I met people from a wide spectrum, such as writers and chefs to people working in private equity or at embassies. I was getting specific exposure from a variety of people which hadn’t necessarily existed in New York. It was very intriguing.
What was your first impression?
I arrived late at night and was terrified, only because I was meant to arrive at Terminal A where someone was waiting for me, but found myself in B. I didn’t speak Spanish, didn’t have a phone, had no way to get in touch with anyone and couldn‘t find the guy with the car — I was literally crying in baggage reclaim!
I lived in Recoleta in the beginning so it wasn’t like I was thrown into the most South American neighbourhood, but it was louder and grittier than New York. Not speaking the language makes one feel isolated — I couldn’t tell the guy in the kiosco I wanted tissues as I didn’t know the word. I had to force myself to get on with things and not back out.
Brought up in several countries, is it your destiny to move about?
I’ve started to think that in the past few months. When people ask me where I’m from, my automatic reaction is to say “how much time do you have?” Raised in Finland, grew up in Italy and Singapore, then moved to Atlanta, then returned to Finland — I’ve always felt there is something else beyond where I was. And after deciding to move to London, I don’t see a beyond from there. There’s a sense of continuity in the decision-making process of going to London, that I haven’t had in choosing other places.
I don’t want to keep on moving, but I’ve been incredibly lucky to have parents who have wanted us to see the world at a young age, which now I can appreciate. It was strange growing up, but it’s defined who I am.
A different person might have fled after a mugging.
There was a policeman standing right there! And I’ve been mugged since, at gunpoint in broad daylight. But one, it could happen anywhere, and two, if that’s the reason I leave, then what? Run back to mom? So many of my friends have been robbed, it’s like a badge of honour!
Do you feel like an expat after three-and-a-half years?
In the beginning I did feel like a person who was living here short term, and really in the past two years I’ve felt more integrated. Maybe it has more to do with my neighbourhood. When I leave, I’ll be saying goodbye to the Bolivians who sell me my mangos, to the kiosco guy, the guy in the chino supermarket on Thames… I’ve developed a sense of neighbourhood.

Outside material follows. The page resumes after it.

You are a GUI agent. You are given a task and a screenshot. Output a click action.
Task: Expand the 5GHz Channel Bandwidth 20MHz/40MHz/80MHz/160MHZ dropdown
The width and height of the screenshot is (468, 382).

I’m an expat and am certainly not mistaken for a local given that I’m five foot nine and blonde! A part of me will always be here, and I’ll always want to come back. I didn’t think I’d be here as long as I have, and I could stay longer, which makes leaving very bittersweet.
Was your job instrumental in your staying?
It definitely was. I was at a point when I knew I wanted to stay, and wanted to be with a company that works internationally, which I could grow in. And working in Argentina, I’ve learned more in two years, wearing so many different hats, than I would in five years in the US. It’s not always that easy to find a job here, but I was very lucky to fall into the circumstances I did.
Do you have many Argentine friends?
I do, and I’ve constantly been proven wrong in a lot of my thoughts about Argentine men can’t be friends with foreign women, that standard stereotype. In the beginning, I mostly befriended expats, and I didn’t understand why locals were so resistant to be close to foreigners. But in retrospect, the longer I’m here, I’m not willing to invest emotionally with new expats. So when locals hear you’ve been here for two years, it’s okay, and they say “let’s all hang out.”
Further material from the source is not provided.